Notre Constitution est notre socle commun, qui fonde notre Nation. Elle est aussi notre ultime rempart en cas de violation du droit et, notamment, de nos droits et libertés.
Elle doit ainsi offrir un fondement constitutionnel aux états de crise et aux états d’exception. Non pour les faciliter mais, au contraire, pour les encadrer.
Au lendemain des attentats de Paris et Saint-Denis du 13 novembre 2015, lorsque l’état d’urgence avait été déclaré, le Président François Hollande avait souhaité que la Constitution soit révisée pour y intégrer l’état d’urgence, sans « compromettre l’exercice des libertés publiques ».
On ne compte plus les dispositions plus liberticides que restrictives. Certaines pourraient faire sourire si elles étaient prises un 1er avril, mais elles effraient parce qu’elles sont réelles et sérieuses. À Paris, les activités physiques sont interdites entre 10 heures et 19 heures. Mesure d’abord à destination des joggeurs, elle est inefficace : elle concentre principalement les coureurs entre 7 heures et 10 heures, puis entre 19 heures et 20 heures, si bien qu’ils courent, mais encourent surtout grand risque de se contaminer les uns les autres.
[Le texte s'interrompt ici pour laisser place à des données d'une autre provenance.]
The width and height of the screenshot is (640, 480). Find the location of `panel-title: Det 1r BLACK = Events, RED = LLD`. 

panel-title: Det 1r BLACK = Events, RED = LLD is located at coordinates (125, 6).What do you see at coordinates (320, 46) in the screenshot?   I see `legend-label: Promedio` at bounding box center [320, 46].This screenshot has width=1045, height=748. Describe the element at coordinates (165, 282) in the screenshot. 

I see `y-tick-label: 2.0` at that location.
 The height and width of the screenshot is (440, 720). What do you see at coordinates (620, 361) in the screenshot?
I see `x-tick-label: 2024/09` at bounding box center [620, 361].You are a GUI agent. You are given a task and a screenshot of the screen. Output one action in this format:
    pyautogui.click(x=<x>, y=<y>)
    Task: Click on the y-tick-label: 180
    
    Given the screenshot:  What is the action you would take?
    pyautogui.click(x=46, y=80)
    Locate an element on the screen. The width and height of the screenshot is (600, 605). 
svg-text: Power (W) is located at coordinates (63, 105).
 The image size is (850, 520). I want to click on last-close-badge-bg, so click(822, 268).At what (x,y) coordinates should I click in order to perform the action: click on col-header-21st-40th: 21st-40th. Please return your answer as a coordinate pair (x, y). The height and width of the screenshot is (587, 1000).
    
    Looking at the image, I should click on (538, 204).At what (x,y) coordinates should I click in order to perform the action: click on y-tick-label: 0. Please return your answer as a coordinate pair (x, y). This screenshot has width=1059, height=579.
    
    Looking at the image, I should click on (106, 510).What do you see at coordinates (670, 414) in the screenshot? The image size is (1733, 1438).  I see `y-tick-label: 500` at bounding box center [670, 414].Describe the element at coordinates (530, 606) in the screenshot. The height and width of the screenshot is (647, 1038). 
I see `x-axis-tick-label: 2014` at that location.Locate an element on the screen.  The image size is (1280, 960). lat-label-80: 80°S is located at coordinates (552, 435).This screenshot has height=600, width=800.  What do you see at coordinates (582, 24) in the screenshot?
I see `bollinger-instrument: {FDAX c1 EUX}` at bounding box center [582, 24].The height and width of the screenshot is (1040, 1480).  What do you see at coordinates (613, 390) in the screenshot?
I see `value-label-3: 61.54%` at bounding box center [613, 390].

Que sommes-nous encore prêts à accepter face à la crise sanitaire que nous traversons ?
Confinement, interdiction de réunion, fermetures d’établissements recevant du public, modifications des congés payés, travail le dimanche, suspension de services publics essentiels, etc. Toutes ces mesures ont été décrétées sans pratiquement aucun débat démocratique. Soit il fut tronqué, le Parlement devant travailler dans l’urgence, vite et mal, soit il n’eut pas lieu du tout, la mesure étant issue d’une décision de l’Exécutif.
Décrétées, elles peuvent toutefois faire l’objet de contestation. On devrait alors pouvoir compter sur l’ultime rempart qu’est le juge. En particulier lorsqu’il est porté atteinte à la liberté individuelle.
Rappelons que la détention provisoire concerne des prévenus au cours de la phase d’instruction ou avant l’audiencement, donc avant toute condamnation : elle concerne ainsi des personnes présumées innocentes. Le placement et toute prolongation sont subordonnés à la décision d’un juge, afin de respecter l’article 66 de la Constitution.
L’état d’urgence sanitaire est désormais en vigueur en France, pour une durée de deux mois, du fait de la loi du 23 mars 2020. Il vient conférer une base légale à l’ensemble des mesures qui ont été prises pour faire face à l’épidémie de Covid-19, dont le confinement décrété à compter du 17 mars à 12 heures, alors même que cela ne paraissait pas indispensable. En effet, dimanche 22 mars, le Conseil d’État a rendu une ordonnance dans laquelle il retient que « le Premier ministre peut, en vertu de ses pouvoirs propres, édicter des mesures de police applicables à l’ensemble du territoire, en particulier en cas de circonstances exceptionnelles, telle une épidémie avérée, comme celle de covid-19 que connaît actuellement la France ».
Cet état d’urgence sanitaire n’est donc pas tant destiné à conférer une telle base légale qu’à renforcer les mesures qui pourront être prises.
Il s’agit d’un nouvel état d’exception, inspiré de l’état d’urgence « sécuritaire », déclenché et modernisé après les attentats du 13 novembre 2015. Mais, similaire dans son appellation et son déclenchement (par décret en Conseil des ministres), il s’en éloigne nettement par son régime, avec des mesures encore plus attentatoires aux droits et libertés.